Bishop Antonio Ablon, one of the conveners of the Advocates for Peace, said they expect over a hundred people and supporters, mostly environmental and peace advocates to join the solidarity mission.
“We are expecting about 100 people or more to join this solidarity mission and we are encouraging everyone to support this mission for the sake of the indigenous people,” he told The Manila Times.
Organizers said that, TVI Resource Development (Phils.) Inc. has been exploring the town for gold and fears that its richness would be ravaged by the firm.
“Since its arrival, TVI started open-pit mining operations under a Mineral Production Sharing Agreement covering 4,779 hectares. With the authorization of the Department of Environment and Natural Resources and the Mines and Geosciences Bureau in Western Mindanao, it has forcibly displaced farmers and indigenous peoples.

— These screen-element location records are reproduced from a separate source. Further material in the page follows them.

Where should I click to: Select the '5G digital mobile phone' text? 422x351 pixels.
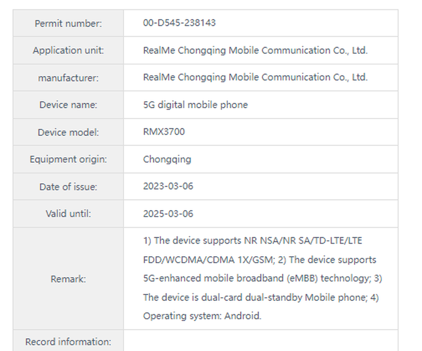click(x=195, y=105)
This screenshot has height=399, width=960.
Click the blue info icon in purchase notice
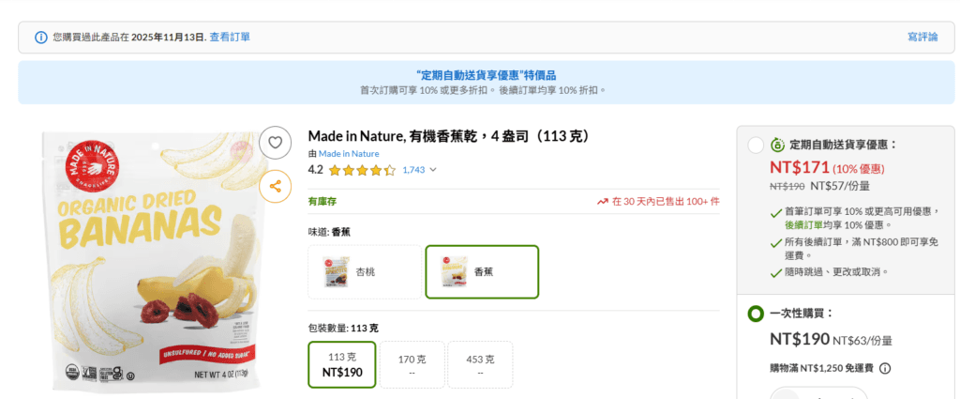[x=41, y=38]
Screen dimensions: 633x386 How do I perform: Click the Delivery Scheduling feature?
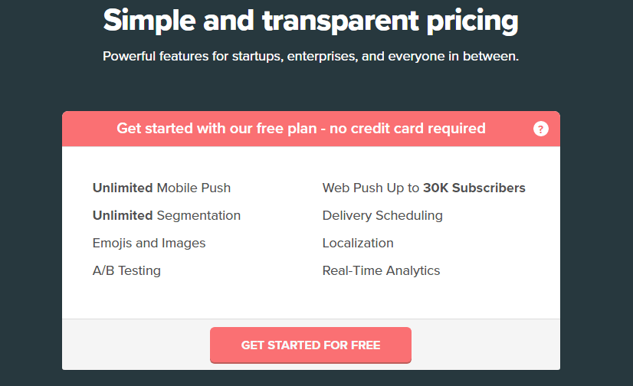click(382, 215)
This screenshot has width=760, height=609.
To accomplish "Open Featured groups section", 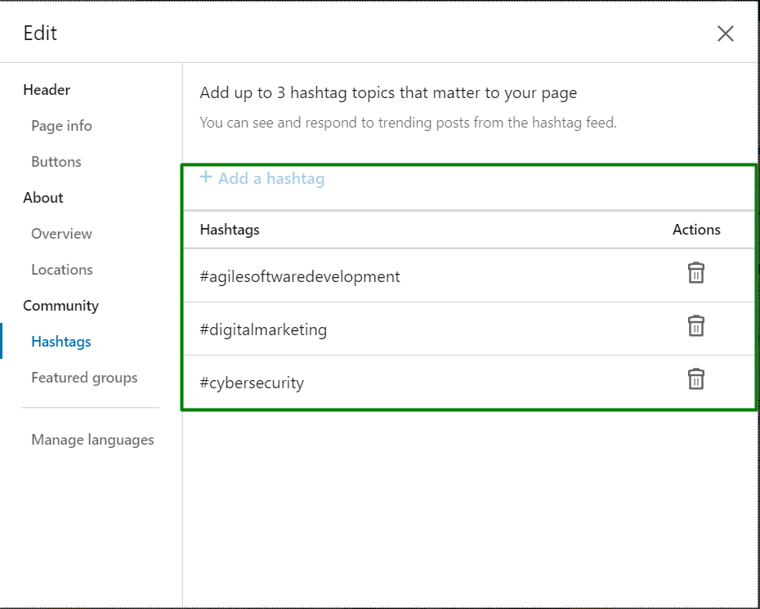I will pyautogui.click(x=84, y=378).
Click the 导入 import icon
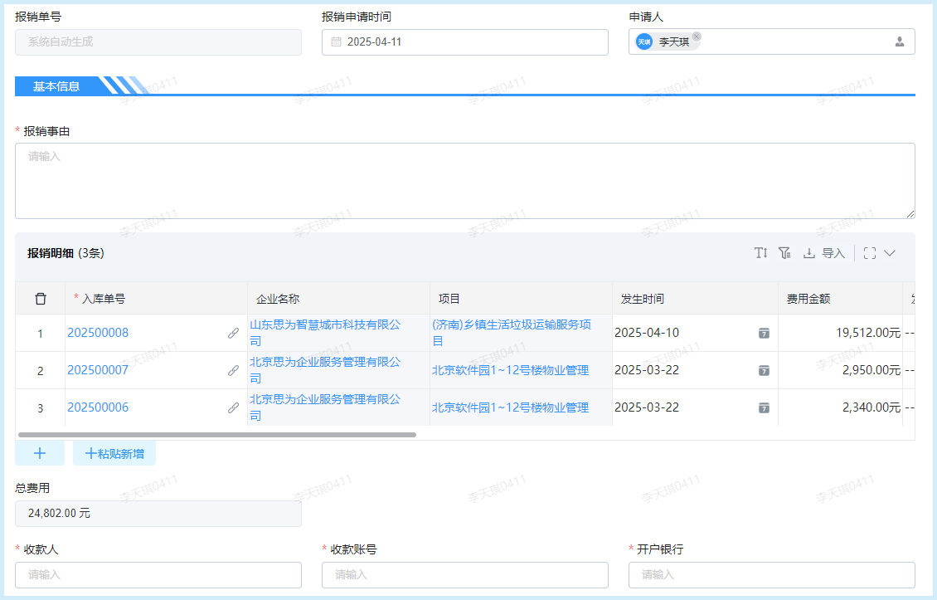Screen dimensions: 937x600 [808, 253]
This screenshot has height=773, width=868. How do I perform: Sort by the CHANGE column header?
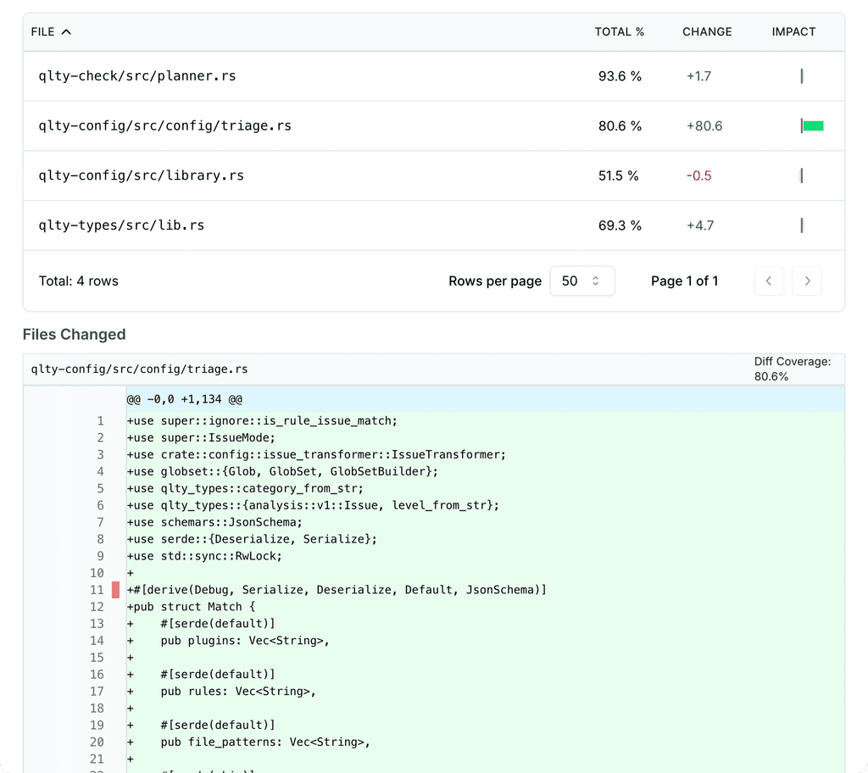tap(707, 32)
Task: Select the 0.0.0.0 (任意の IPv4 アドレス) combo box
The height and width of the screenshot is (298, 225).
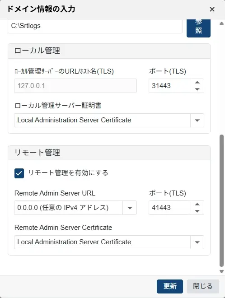Action: click(x=75, y=208)
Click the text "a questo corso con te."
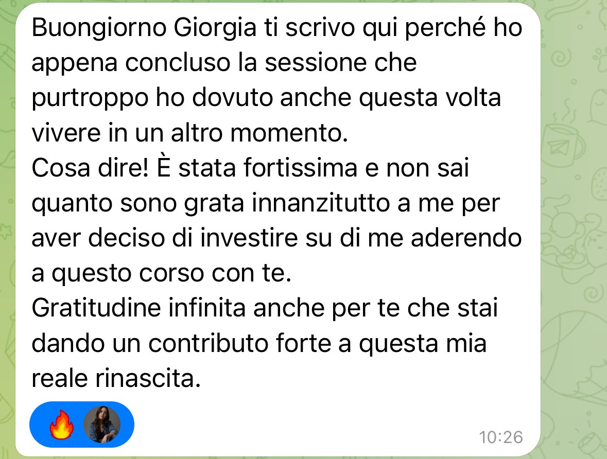 (162, 273)
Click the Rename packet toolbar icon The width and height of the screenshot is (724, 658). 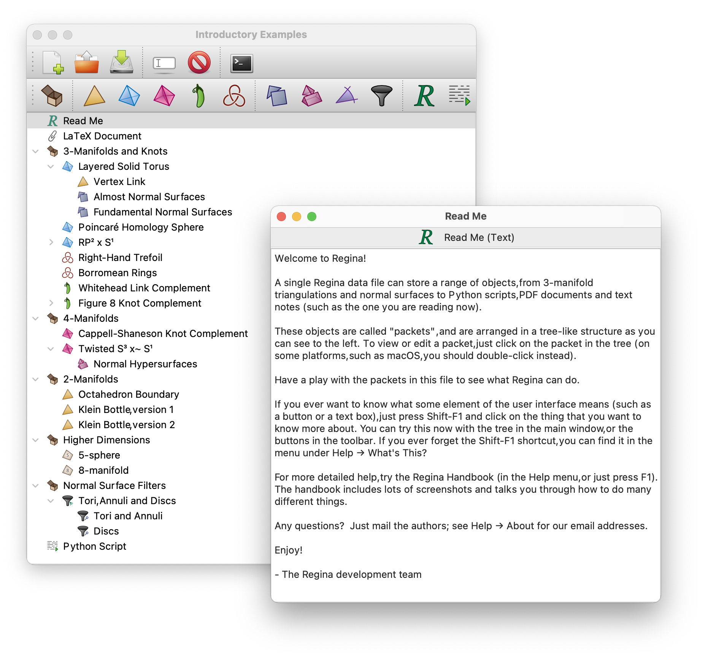[164, 63]
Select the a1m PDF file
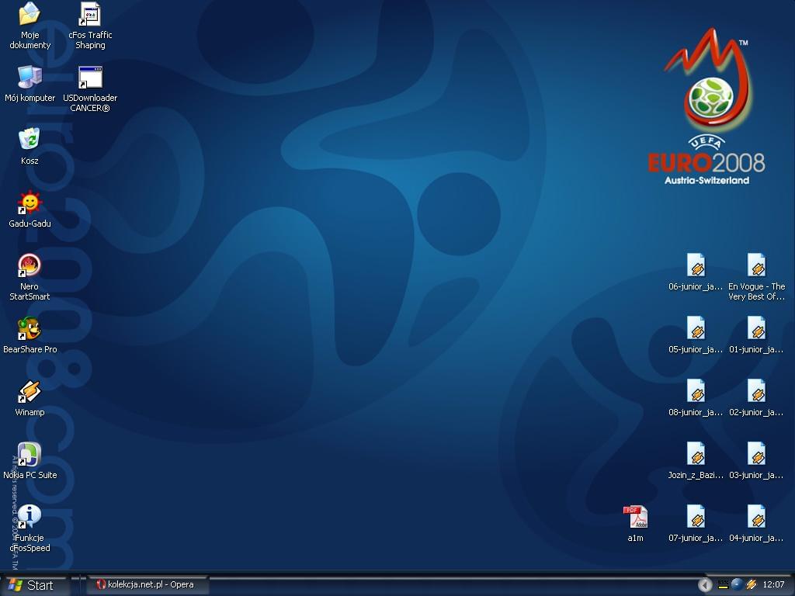The height and width of the screenshot is (596, 795). point(635,518)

“In Balabag, for instance, about 250 small-scale miners and some 5,000 residents, who have been making such livelihood since 1980, have been dislocated. The impact of TVI’s open-pit operation is equally horrible to the environment. The extraction activity is unending: seven days a week, 24 hours a day, disrespecting sacred sites of the indigenous peoples, watersheds, forest reservations and farms. Vast rice fields down Bayog town have also been affected. TVI operations have upset food security for the majority who depend on agricultural productions and small-scale mining,” it said.
But TVIRD has in the past denied all accusations against them by environmentalists and human rights groups, saying the company follows a strict environmental compliance in accordance to international stan-dards. It also said that those engaged in small-scale mining activities were illegal and had no permits to operate within its MPSA area.